> Tasks for this exercise:
1. On what date was the fifth amendment to the credit agreement entered into?
2. In the credit agreement amendment, rewrite the passage that begins at the words "2.01 attached hereto." and stops after "Amended Credit Agreement.", changing "present forms" to "current forms".

> Source text:
● ● ● ● ●
FIFTH AMENDMENT TO CREDIT AGREEMENT

EX-10.1 2 a5thamendmenttocreditagree.htm EXHIBIT 10.1 5th Amendment to Credit Agreement


FIFTH AMENDMENT TO CREDIT AGREEMENT

This FIFTH AMENDMENT TO CREDIT AGREEMENT (this “Amendment”) is entered into as of August 4, 2015, among PRA GROUP, INC. (f/k/a Portfolio Recovery Associates, Inc.), a Delaware corporation (“PRA”, or the “Company”), PRA GROUP CANADA INC., a Canadian corporation organized under the Canada Business Corporations Act (the “Canadian Borrower”, and, together with PRA, the “Borrowers”) the Guarantors, the Lenders party hereto, BANK OF AMERICA, N.A., as Administrative Agent and BANK OF AMERICA, N.A., acting through its Canada branch, as Canadian Administrative Agent (together with the Administrative Agent, the “Agents” and each an “Agent”).

RECITALS

PRA, the Guarantors, the Lenders, and BANK OF AMERICA, N.A., as Administrative Agent, Swing Line Lender and L/C Issuer, are party to that certain Credit Agreement dated as December 19, 2012 (as amended, supplemented, modified and in effect from time to time, the “Existing Credit Agreement”), pursuant to which the Lenders agreed to provide a senior credit facility to PRA.  Capitalized terms used herein and not otherwise defined shall have the meanings ascribed to them in the Existing Credit Agreement, or the Amended Credit Agreement, as applicable.
PRA has requested (i) to add the Canadian Borrower as a Borrower under the Existing Credit Agreement and (ii) that the Administrative Agent, the Canadian Administrative Agent and the Lenders agree to certain additional amendments to the Existing Credit Agreement (including, without limitation, (a) the removal of the Financial Covenant with respect to Consolidated Tangible Net Worth, (b) the termination of the Multi Currency Revolving B Commitments, (c) the addition of $50,000,000 of Canadian Revolving Commitments and (d) the acknowledgment of the change of PRA’s legal name to PRA Group, Inc. and that, as so amended, the Existing Credit Agreement for ease of reference be restated (after giving effect to this Amendment) in the form of Schedule A hereto.  The Administrative Agent, the Canadian Administrative Agent and the Lenders set forth below are willing to agree to such amendments to the Existing Credit Agreement on the terms and subject to the conditions hereinafter set forth.

In consideration of the foregoing recitals and the mutual covenants herein set forth and for other good and valuable consideration, the receipt and sufficiency of which are hereby acknowledged, and intending to be legally bound, PRA, the Canadian Borrower, the Guarantors, the Lenders party hereto, the Canadian Administrative Agent and the Administrative Agent hereby agree as follows:

ARTICLE I
AMENDMENTS TO CREDIT AGREEMENT
Effective as of the Fifth Amendment Effective Date, (a) the Existing Credit Agreement is hereby amended to delete the stricken text (indicated textually in the same manner as the following example: stricken text) and to add the bold and double-underlined text (indicated textually in the same manner as the following example: bold and double-underlined text) as set forth on the pages of the Existing Credit Agreement in the form of Schedule A hereto (the Existing Credit Agreement, as so amended by this Amendment, being referred to as the “Amended Credit Agreement”), (b) Exhibits A, C-2 and G to the Existing Credit Agreement are hereby amended to read as provided on Exhibits A, C-2 and G attached hereto, (c) a new Exhibits I-2 and M are hereby added to the Existing Credit Agreement in the form of Exhibits I-2 and M attached hereto and (d) Schedule 2.01 to the Existing Credit Agreement is hereby amended to read as provided on Schedule





2.01 attached hereto. Except as expressly set forth herein, all Schedules and Exhibits to the Existing Credit Agreement will continue in their present forms as Schedules and Exhibits to the Amended Credit Agreement.
● ● ● ● ●
> Data:
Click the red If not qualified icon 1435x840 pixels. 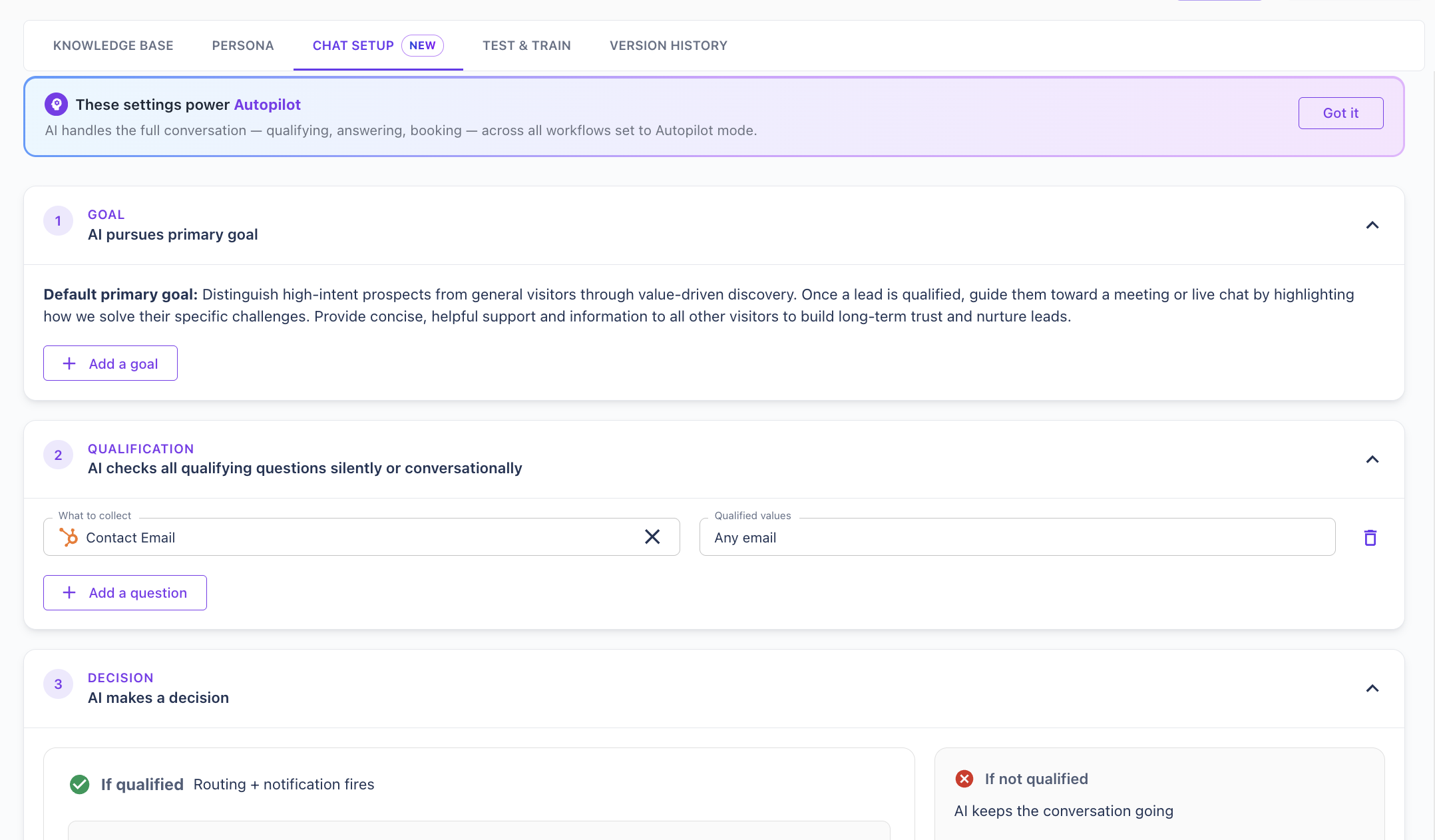pos(964,779)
● ● ● ● ●
> Responses to the tasks:
1. August 4, 2015

2.
2.01 attached hereto. Except as expressly set forth herein, all Schedules and Exhibits to the Existing Credit Agreement will continue in their current forms as Schedules and Exhibits to the Amended Credit Agreement.